Un problème culturel
Reste que selon de nombreuses blouses blanches, la situation dans la pratique est différente. À l’origine du blocage sur les thérapies antidouleur, un problème culturel et une bureaucratie écrasante en termes de contrôles. « Les médecins de famille peuvent selon la loi, prescrire des traitements antidouleur lourds. Mais en Italie, morphine=héroïne= toxicodépendant. En prescrivant de la morphine un peu trop souvent, nous risquons de voir débarquer les carabiniers et la brigade anti stupéfiants dans nos cabinets. La situation peut facilement devenir ingérable », explique le Dr Alessandro Sabatini. Autre problème : un médecin ne peut pas faire une ordonnance à soi-même et garder de la morphine dans sa sacoche pour pouvoir soigner un patient le cas échéant. « Le nom d’un patient doit être écrit sur l’ordonnance et je ne peux pas l’acheter à sa place. Il n’y a pas de pourquoi, c’est la loi qui le dit » s’énerve le Dr Sabatini. Du coup, de nombreux médecins jettent l’éponge.
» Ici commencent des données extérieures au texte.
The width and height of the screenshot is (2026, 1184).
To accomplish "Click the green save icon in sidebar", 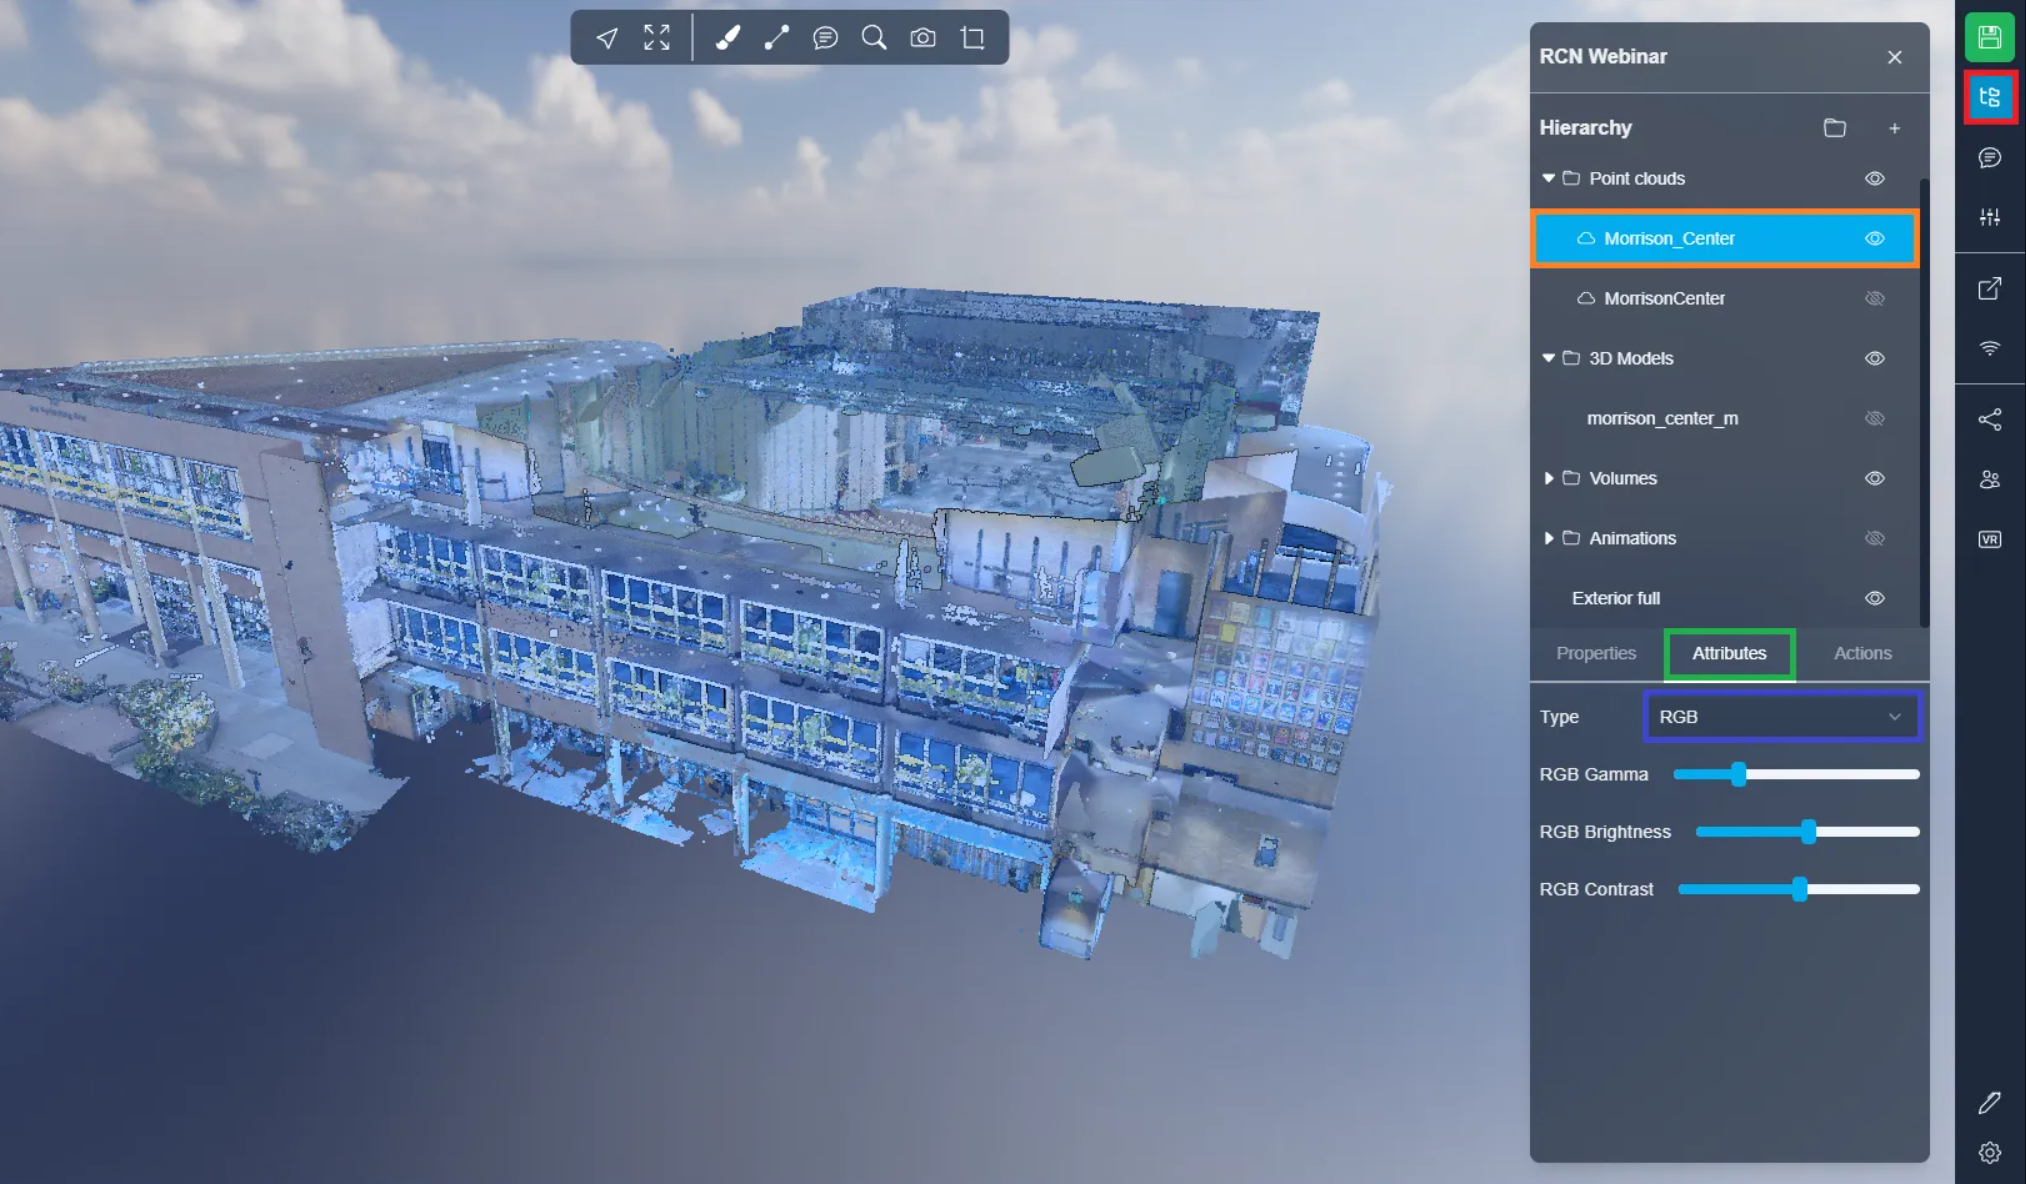I will click(1989, 38).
Un problème culturel, c’est le terme également employé par le Pr Adriana Paolicchi. « Il faudrait insister sur la formation des médecins et des spécialistes et puis, recruter des anesthésistes qui manquent cruellement en Italie. Dans les régions vertueuses sur le plan opérationnel et financier comme la Toscane ou l’Emilie-Romagne, la loi fonctionne », analyse-t-elle. Il faudrait explique ce médecin anesthésiste, combler le fossé en insistant sur la formation des médecins en université sur les techniques antidouleur et injecter ponctuellement de l’argent dans les hôpitaux pour permettre l’application du dispositif. Mais depuis cinq ans, les différents gouvernements ont tendance à réduire l’enveloppe de la Santé pour redresser les comptes publics en déliquescence.
Autorisation du cannabis
Le parlement a aussi autorisé l’utilisation du cannabis toujours dans le cadre de l’antidouleur. Mais là encore, peu de patients ont accès à ce type de traitement. « C’est compliqué, il y a un excès de bureaucratie. Le patient doit pratiquement effectuer un parcours du combattant pour avoir un peu de cannabis, un produit qui fonctionne par exemple pour soulager les effets secondaires de la chimiothérapie », explique le Dr Paolo Serrachiani.